## Problem description
Reproduce the closing run of lines below verbatim, from the line that contains "This screenshot has width=847, height=629." up to and including the final line.

Segment Start: Material to process

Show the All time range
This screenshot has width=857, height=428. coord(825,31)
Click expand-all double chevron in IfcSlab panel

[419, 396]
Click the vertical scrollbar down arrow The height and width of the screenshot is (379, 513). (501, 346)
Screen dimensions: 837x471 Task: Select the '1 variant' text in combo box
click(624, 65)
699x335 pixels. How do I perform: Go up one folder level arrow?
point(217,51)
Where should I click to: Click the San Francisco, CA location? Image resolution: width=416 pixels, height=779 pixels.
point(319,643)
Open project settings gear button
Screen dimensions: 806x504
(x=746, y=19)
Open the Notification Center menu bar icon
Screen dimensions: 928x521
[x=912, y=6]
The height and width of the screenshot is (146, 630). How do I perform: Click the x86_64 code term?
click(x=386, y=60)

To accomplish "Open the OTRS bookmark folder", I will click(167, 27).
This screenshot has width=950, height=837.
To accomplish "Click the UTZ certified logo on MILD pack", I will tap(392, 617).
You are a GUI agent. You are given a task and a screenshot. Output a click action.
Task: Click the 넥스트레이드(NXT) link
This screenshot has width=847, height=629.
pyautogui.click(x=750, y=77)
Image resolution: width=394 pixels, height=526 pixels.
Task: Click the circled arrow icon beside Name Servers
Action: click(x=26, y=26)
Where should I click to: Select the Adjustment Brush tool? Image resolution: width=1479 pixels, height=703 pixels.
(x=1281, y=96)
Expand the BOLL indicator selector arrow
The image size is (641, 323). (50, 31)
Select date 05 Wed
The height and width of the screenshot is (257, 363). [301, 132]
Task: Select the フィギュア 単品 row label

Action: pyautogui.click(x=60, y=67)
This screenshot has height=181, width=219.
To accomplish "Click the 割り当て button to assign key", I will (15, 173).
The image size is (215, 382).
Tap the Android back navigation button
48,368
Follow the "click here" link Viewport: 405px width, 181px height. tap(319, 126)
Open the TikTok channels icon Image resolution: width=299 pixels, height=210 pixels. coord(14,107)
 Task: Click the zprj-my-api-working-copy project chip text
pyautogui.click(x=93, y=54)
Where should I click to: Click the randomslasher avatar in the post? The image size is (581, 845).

Segment End: Material to process

## Worked solution
This screenshot has width=847, height=629.
pyautogui.click(x=750, y=77)
Image resolution: width=394 pixels, height=526 pixels.
Task: Click the circled arrow icon beside Name Servers
Action: click(x=26, y=26)
Where should I click to: Select the Adjustment Brush tool? Image resolution: width=1479 pixels, height=703 pixels.
(x=1281, y=96)
Expand the BOLL indicator selector arrow
The image size is (641, 323). (50, 31)
Select date 05 Wed
The height and width of the screenshot is (257, 363). [301, 132]
Task: Select the フィギュア 単品 row label

Action: pyautogui.click(x=60, y=67)
This screenshot has height=181, width=219.
To accomplish "Click the 割り当て button to assign key", I will (15, 173).
The image size is (215, 382).
Tap the Android back navigation button
48,368
Follow the "click here" link Viewport: 405px width, 181px height. tap(319, 126)
Open the TikTok channels icon Image resolution: width=299 pixels, height=210 pixels. coord(14,107)
 Task: Click the zprj-my-api-working-copy project chip text
pyautogui.click(x=93, y=54)
Where should I click to: Click the randomslasher avatar in the post? The image size is (581, 845).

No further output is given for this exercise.